DETROIT (Reuters) -General Motors ha ordinato a diverse migliaia di suoi fornitori di eliminare dalla loro catena di fornitura i componenti provenienti dalla Cina.

Lo hanno detto quattro persone vicine al dossier, riflettendo la crescente frustrazione delle case automobilistiche per le difficoltà nelle loro attività legate a questioni di geopolitica.

I dirigenti di GM hanno detto ai fornitori di trovare alternative alla Cina per le loro materie prime e i loro componenti, con l'obiettivo di arrivare a spostare interamente le loro catene di fornitura fuori dal Paese asiatico, hanno detto le fonti.

La casa automobilistica ha fissato al 2027 il termine ultimo entro il quale alcuni fornitori dovranno sciogliere i legami di approvvigionamento con la Cina, hanno detto alcune delle fonti.

GM si è rivolta ad alcuni fornitori con la direttiva alla fine del 2024, ma lo sforzo ha assunto una nuova urgenza la scorsa primavera, durante i primi giorni dell'escalation della battaglia commerciale tra Stati Uniti e Cina, hanno detto le fonti.

I dirigenti di GM hanno detto che la direttiva fa parte di una strategia più ampia volta a migliorare la "resilienza" della catena di approvvigionamento dell'azienda, hanno detto le fonti.

Le tensioni geopolitiche tra le due superpotenze hanno lasciato i dirigenti del settore automobilistico in modalità triage per tutto il 2025. Il tira e molla dei dazi del presidente degli Stati Uniti Donald Trump e le crisi di panico del settore per le potenziali strozzature delle terre rare e la carenza di chip per computer hanno spinto le aziende automobilistiche a riconsiderare i loro legami con la Cina, da sempre un'importante fonte di componenti e materie prime.

Le case automobilistiche e i fornitori hanno risposto alla spinta di Trump per gli investimenti e i posti di lavoro facendo i primi passi per espandere il lavoro nelle fabbriche statunitensi.
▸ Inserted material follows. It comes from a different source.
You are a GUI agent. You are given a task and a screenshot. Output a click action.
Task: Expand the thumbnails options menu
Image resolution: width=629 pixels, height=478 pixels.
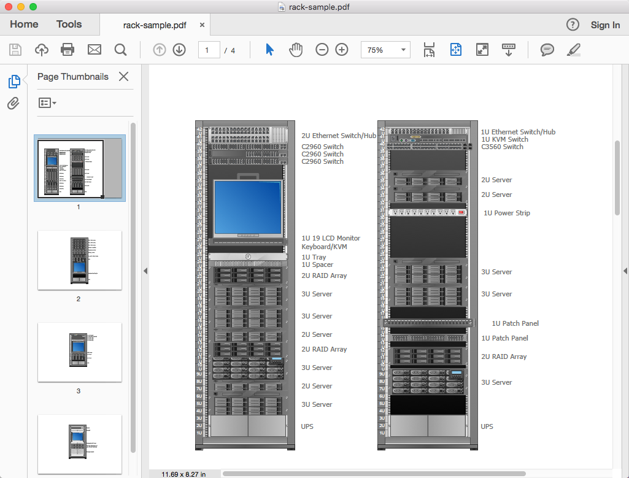[47, 103]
Ma i dirigenti dell'industria dicono di percepire anche un cambiamento bipartisan a più lungo termine nelle relazioni tra Stati Uniti e Cina, e alcuni si stanno muovendo per sciogliere i legami con la Cina che sono in corso da decenni.

L'impegno di GM è rivolto a parti e materiali che vengono utilizzati nelle auto costruite in Nord America, dove l'azienda produce la maggior parte dei suoi veicoli a livello globale. GM preferisce ottenere i componenti per i veicoli costruiti nella regione da fabbriche nordamericane, ma è aperta a linee di fornitura non statunitensi al di fuori della Cina, hanno detto le fonti.

La direttiva di GM include diversi altri Paesi che, come la Cina, sono soggetti a restrizioni commerciali statunitensi per ragioni di sicurezza nazionale, come la Russia e il Venezuela. La Cina è di gran lunga la maggiore fonte di componenti automobilistici dell'elenco.

La casa automobilistica era già stata tra le aziende più attive nel liberarsi dalla dipendenza dalla Cina per i materiali delle batterie e i chip dei computer. Ad esempio, ha stretto una partnership con un'azienda statunitense produttrice di terre rare e ha investito in una miniera di litio in Nevada per i futuri materiali delle batterie dei veicoli elettrici. Ma l'ultimo sforzo è più ampio e comprende più componenti e materiali di base.

Un portavoce di GM ha preferito non commentare le discussioni dell'azienda con la sua base di fornitori. L'amministratrice delegata di GM Mary Barra ha descritto gli sforzi per trasferire negli Stati Uniti una parte maggiore della catena di approvvigionamento dell'azienda.

"Da alcuni anni stiamo lavorando per garantire la resilienza della catena di approvvigionamento", ha detto Barra durante la conferenza trimestrale di GM tenutasi a ottobre, aggiungendo che la casa automobilistica cerca, quando possibile, di acquistare i componenti nello stesso Paese in cui produce le automobili.